Mereka berjalan terlebih dahulu
meninggalkan kita yang masih bersantai, namun tetap saja langkah mereka kalah
cepat dari kami, hingga akhirnya kita mampu menyusul mereka dan berjalan lebih
depan. “Siapa namanya?” tanyaku pada 3 orang anak laki-laki yang berjalan
beriringan bersamaku “Febri” ucap laki-laki yang memakai topi koboi “Danang”
kata seorang anak lelaki yang bertubuh gemuk, dan lelaki yang satu lagi bernama
Tio yang memiliki postur tubuh sedikit kurus.
Tiba-tiba ada seorang anak laki-laki
berteriak pada kami “Ka, bantuin dibawah ada yang pingsang” katanya dengan
nafas yang terburu-buru. Sebagian dari kamipun langsung berlari menuju anak
tersebut yang masih berada dibawah dengan meninggalkan carriel disembarang
tempat dan hanya mengambil beberapa makanan dan minuman beserta kotak P3K.
“Posisi tidurnya kaki diatas yah”,
“Coba kasih minum teh hangat dulu sama biskuit” “Ada roti nih, buat ganjel
perutnya”, “Bikinin mie coba”, “Selonjorin kakinya, itu kerudung sama sepatunya
dilepas aja dulu biar ada hawa yang masuk”. Semua orang sibuk mengkhawatirkan
satu anak perempuan yang sangat kelelahan itu, untung saja ia tidak benar-benar
pingsan, hanya menunjukan pertanda bahwa ia memang akan kehilangan kesadaran,
pertolongan yang cepat membuat ia perlahan sadar kembali. Mengipasinya agar
tidak kegerahan, memijatnya penuh perasaan, dan menyuapinya dengan kasih sayang
yang tercipta dari seorang perawat alam liar dadakan. Hahaha.
“Kalau misalkan ngga kuat, lebih
baik adek turun aja kembali kebawah, jangan maksain ke curug” saran A Arab. Aku
hanya menatapnya dengan penuh perhatian “Apa yang dirasain sekarang?” tanyaku
“Udah mendingan ko Teh, kayaknya udah bisa jalan ko” tutur anak tersebut yang
bernama Pertiwi “Ngga usah maksain dek, istirahat aja dulu” ucapku.
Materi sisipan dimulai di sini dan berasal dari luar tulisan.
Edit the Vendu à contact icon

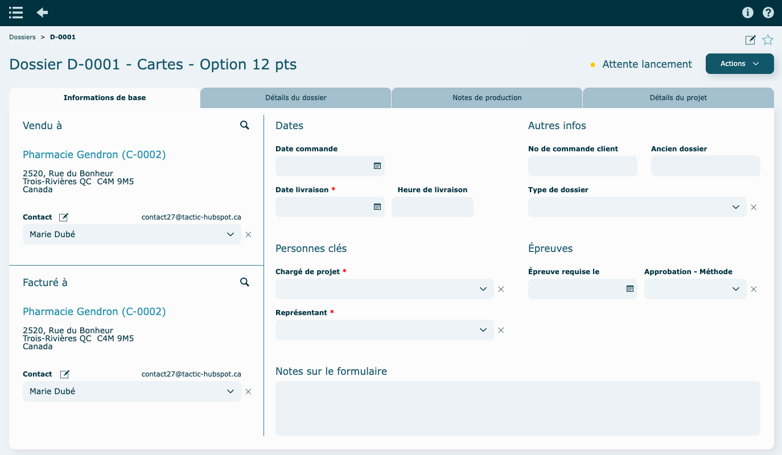tap(64, 217)
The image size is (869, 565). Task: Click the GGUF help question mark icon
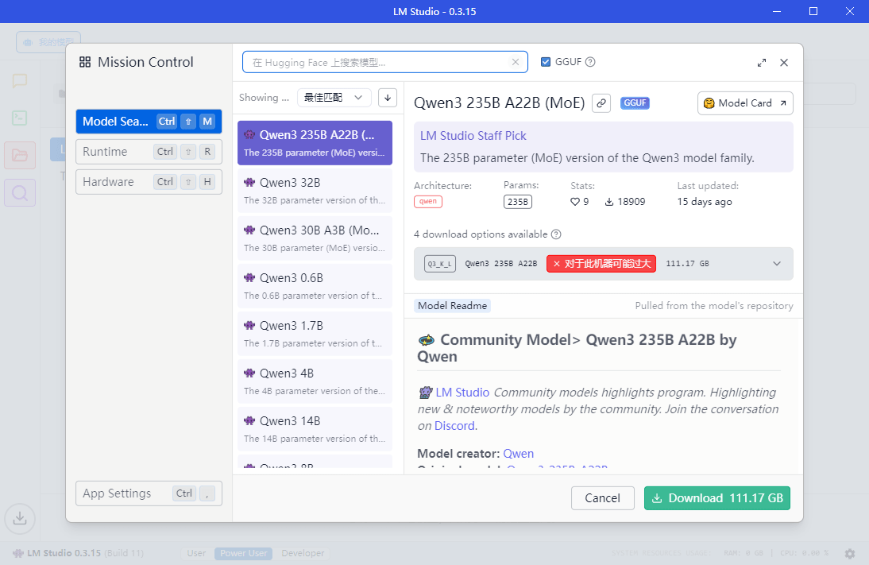click(x=590, y=62)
Namun
dengan bersih keras ia tetap ingin melanjutkan perjalanannya ke curug, meski
sudah kita sarankan untuk tidak meneruskan perjalanan yang masih lumayan jauh
itu.
Perasaan khawatir masih menyelimuti
kita semua, namun dengan pikiran positif semua akan baik-baik saja.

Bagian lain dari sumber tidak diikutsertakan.